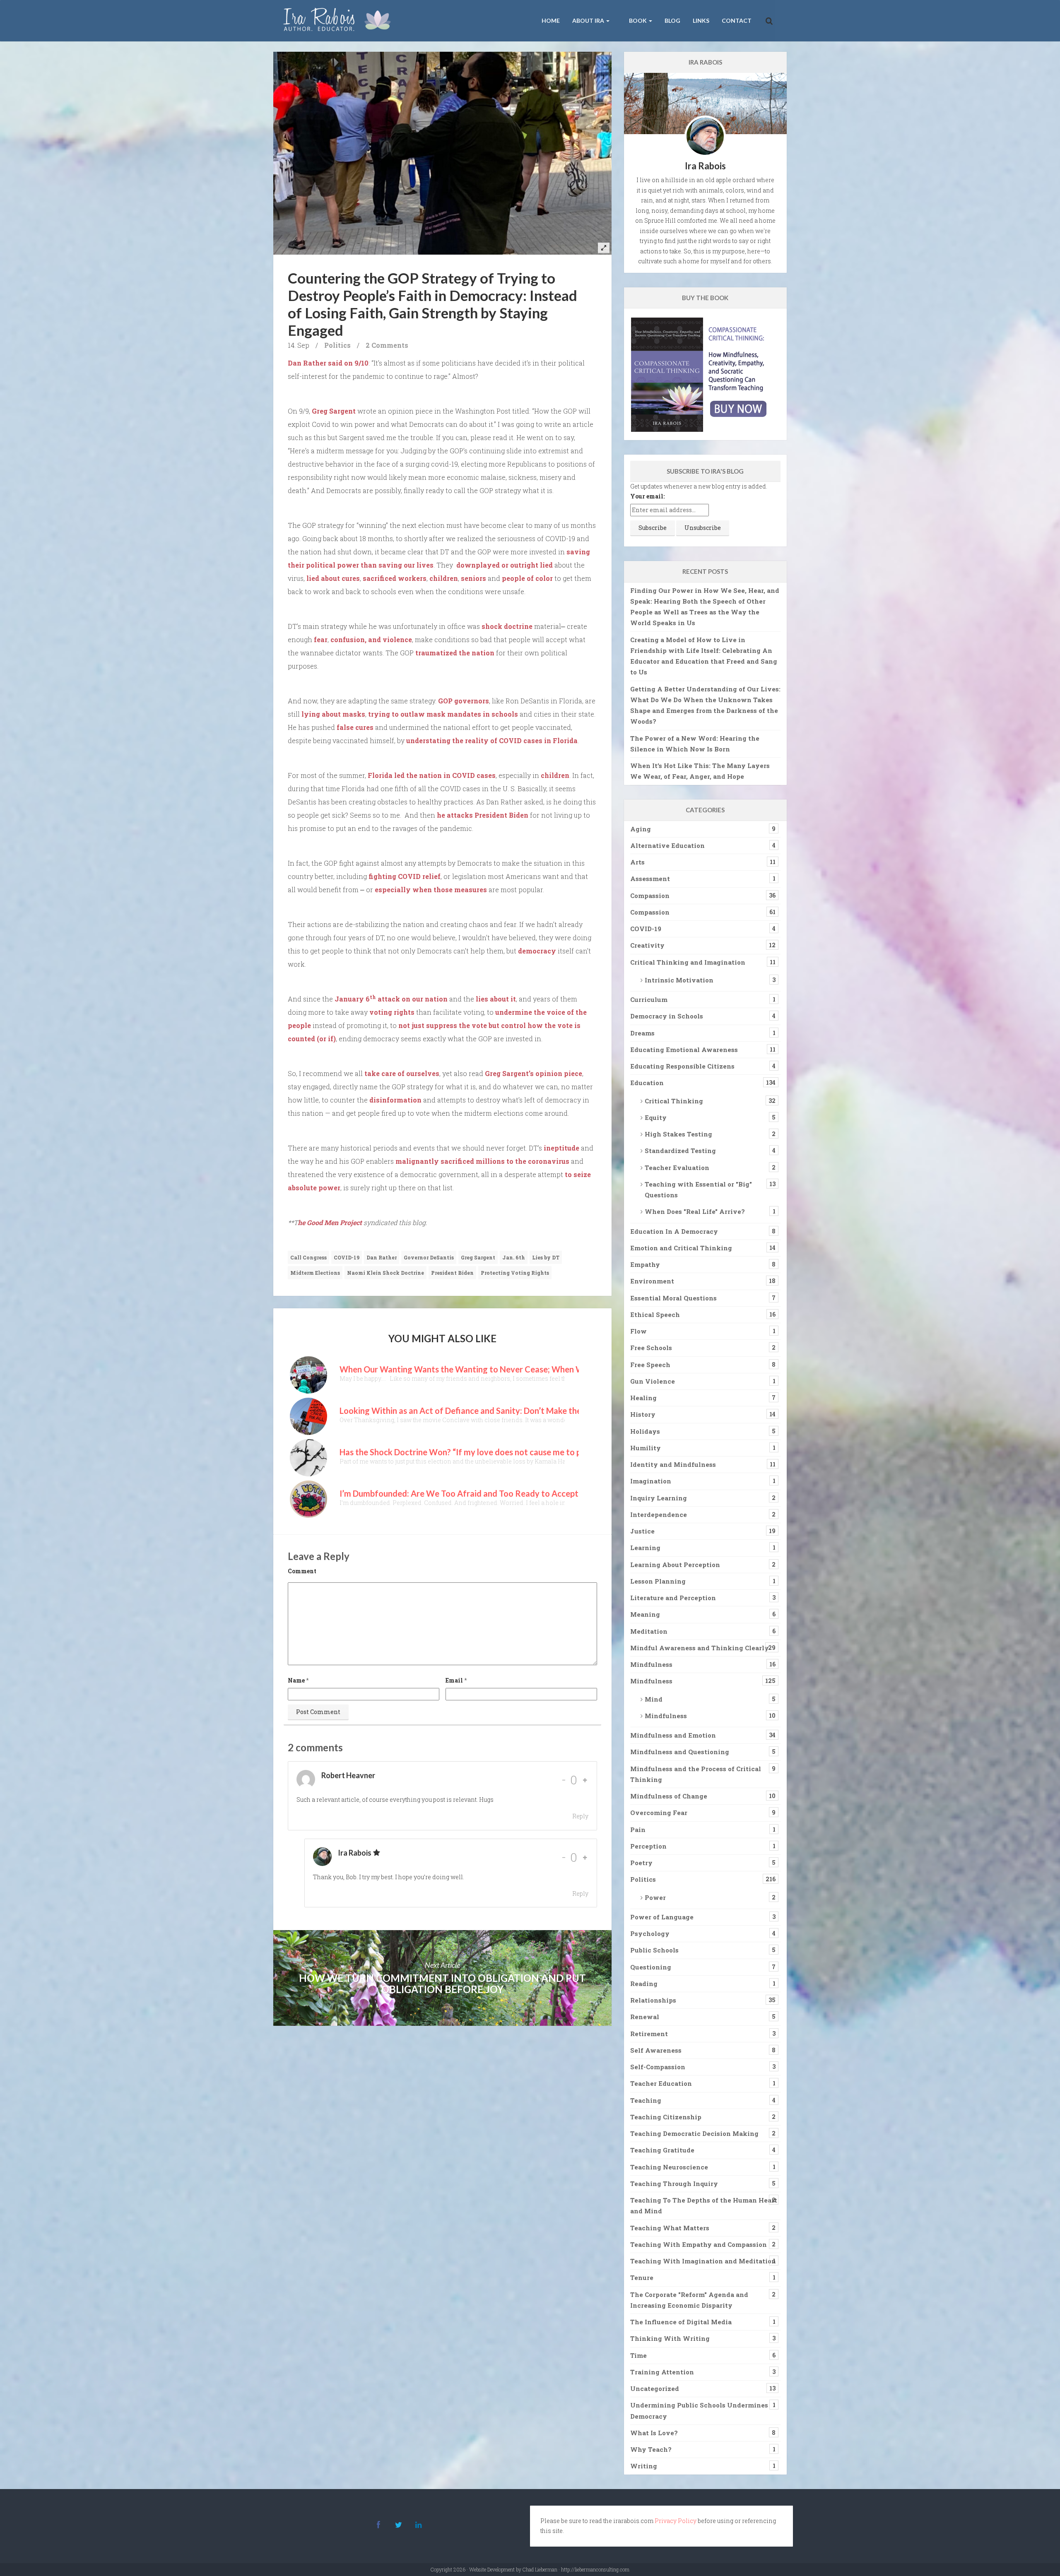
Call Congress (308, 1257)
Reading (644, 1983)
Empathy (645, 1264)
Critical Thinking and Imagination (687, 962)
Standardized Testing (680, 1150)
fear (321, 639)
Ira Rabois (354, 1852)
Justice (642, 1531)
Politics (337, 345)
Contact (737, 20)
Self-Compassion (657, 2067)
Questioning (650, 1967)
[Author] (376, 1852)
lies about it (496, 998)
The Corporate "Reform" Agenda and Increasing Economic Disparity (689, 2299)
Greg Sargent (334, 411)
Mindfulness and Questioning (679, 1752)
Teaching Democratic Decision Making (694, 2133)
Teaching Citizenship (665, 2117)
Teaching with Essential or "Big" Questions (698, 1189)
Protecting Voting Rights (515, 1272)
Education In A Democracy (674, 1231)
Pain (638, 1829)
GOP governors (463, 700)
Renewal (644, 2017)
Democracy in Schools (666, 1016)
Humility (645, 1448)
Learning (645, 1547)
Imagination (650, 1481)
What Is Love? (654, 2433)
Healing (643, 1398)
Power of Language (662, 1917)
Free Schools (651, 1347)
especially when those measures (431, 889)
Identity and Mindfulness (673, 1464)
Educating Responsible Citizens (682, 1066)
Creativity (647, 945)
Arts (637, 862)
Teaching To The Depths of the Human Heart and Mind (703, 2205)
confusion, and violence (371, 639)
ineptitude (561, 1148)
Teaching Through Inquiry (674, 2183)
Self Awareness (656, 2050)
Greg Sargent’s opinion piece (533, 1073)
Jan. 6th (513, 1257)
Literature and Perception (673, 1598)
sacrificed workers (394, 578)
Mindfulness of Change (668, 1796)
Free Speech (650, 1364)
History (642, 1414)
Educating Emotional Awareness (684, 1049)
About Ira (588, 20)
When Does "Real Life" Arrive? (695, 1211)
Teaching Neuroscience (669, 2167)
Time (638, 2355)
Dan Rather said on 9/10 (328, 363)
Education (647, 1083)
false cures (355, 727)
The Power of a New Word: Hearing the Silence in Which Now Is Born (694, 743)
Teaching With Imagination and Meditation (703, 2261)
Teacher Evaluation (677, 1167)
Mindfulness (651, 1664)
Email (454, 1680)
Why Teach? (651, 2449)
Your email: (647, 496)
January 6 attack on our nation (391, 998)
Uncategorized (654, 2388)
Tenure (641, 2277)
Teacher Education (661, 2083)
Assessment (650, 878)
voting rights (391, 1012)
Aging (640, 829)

═══

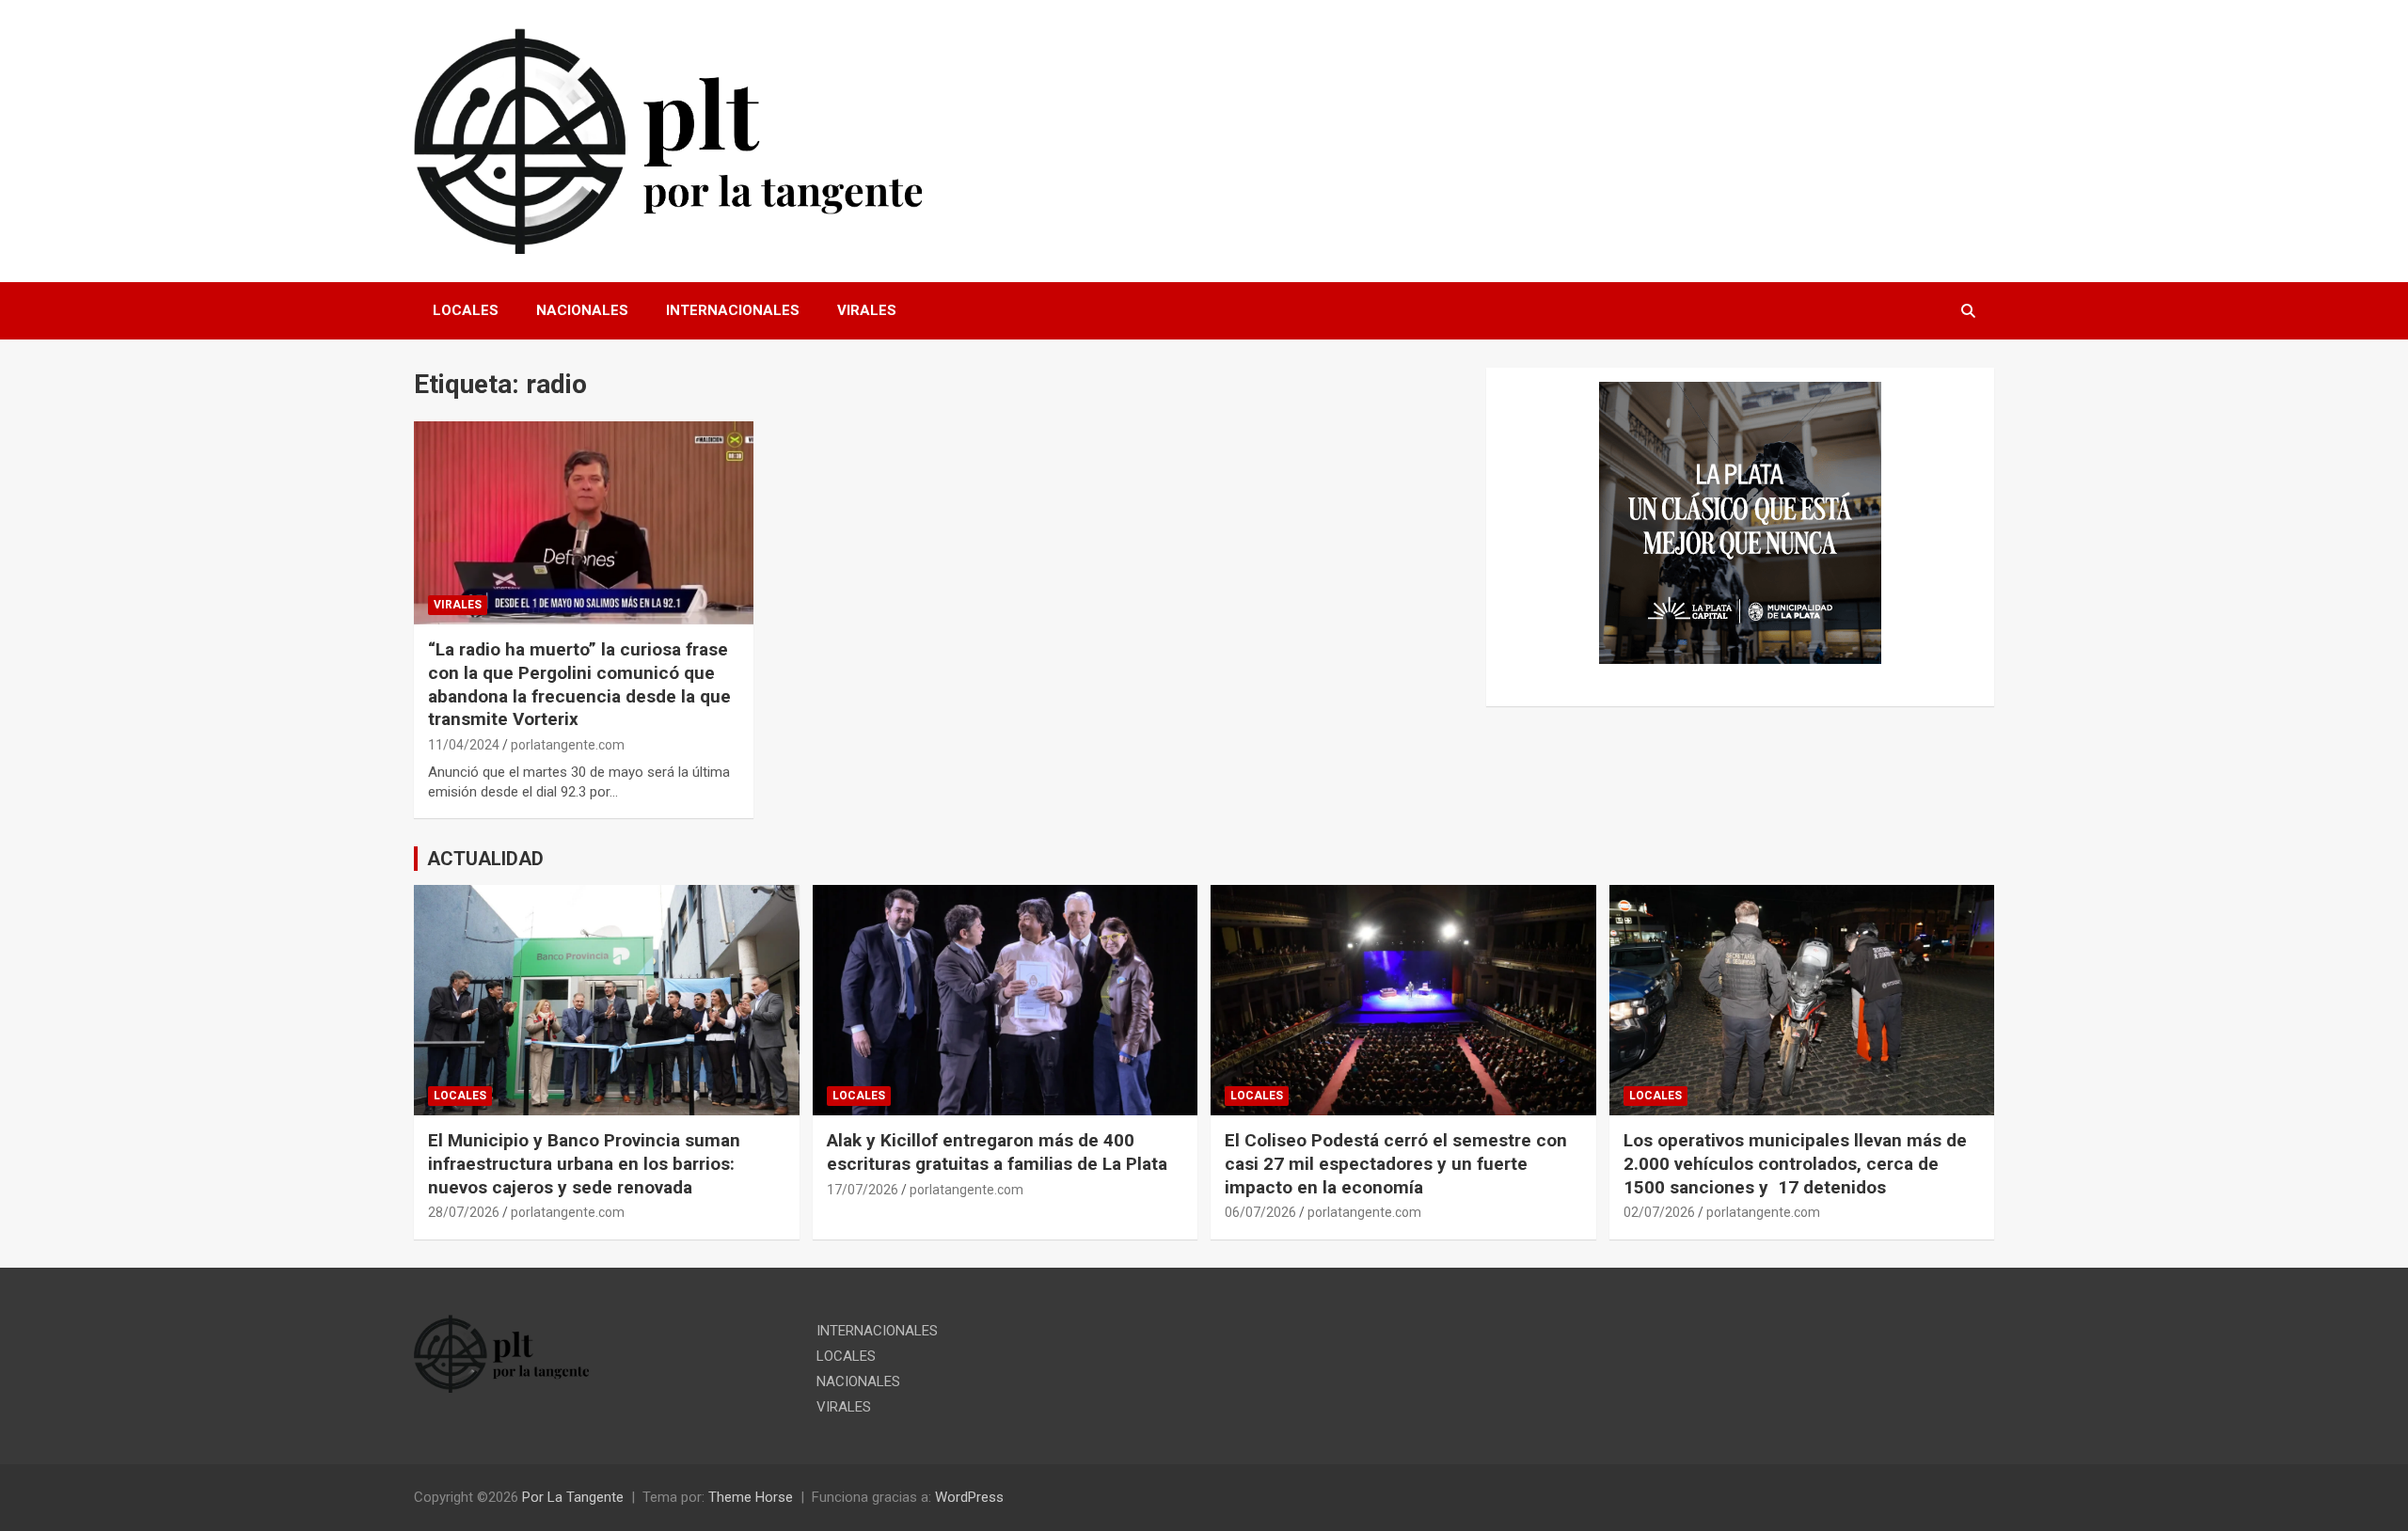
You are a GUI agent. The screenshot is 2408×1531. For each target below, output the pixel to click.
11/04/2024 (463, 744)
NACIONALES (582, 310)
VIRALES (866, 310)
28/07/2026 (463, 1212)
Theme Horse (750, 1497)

═══

| TASK DETAILS |
Please copy, exactly and with nothing else, the lines above beginning at the line that has "Identity and Mindfulness (673, 1464)" and ending with the line that has "Aging (640, 829)".

| OUTPUT BELOW |
Identity and Mindfulness (673, 1464)
Educating Responsible Citizens (682, 1066)
Creativity (647, 945)
Arts (637, 862)
Teaching To The Depths of the Human Heart and Mind (703, 2205)
confusion, and violence (371, 639)
ineptitude (561, 1148)
Teaching Through Inquiry (674, 2183)
Self Awareness (656, 2050)
Greg Sargent’s opinion piece (533, 1073)
Jan. 6th (513, 1257)
Literature and Perception (673, 1598)
sacrificed workers (394, 578)
Mindfulness of Change (668, 1796)
Free Speech (650, 1364)
History (642, 1414)
Educating Emotional Awareness (684, 1049)
About Ira (588, 20)
When Does "Real Life" Arrive? (695, 1211)
Teaching Neuroscience (669, 2167)
Time (638, 2355)
Dan Rather said on 9/10 (328, 363)
Education (647, 1083)
false cures (355, 727)
The Power of a New Word: Hearing the Silence in Which Now Is Born (694, 743)
Teaching With Imagination and Meditation (703, 2261)
Teacher Evaluation (677, 1167)
Mindfulness (651, 1664)
Email (454, 1680)
Why Teach? (651, 2449)
Your email: (647, 496)
January 6 attack on our nation (391, 998)
Uncategorized (654, 2388)
Tenure (641, 2277)
Teacher Education (661, 2083)
Assessment (650, 878)
voting rights (391, 1012)
Aging (640, 829)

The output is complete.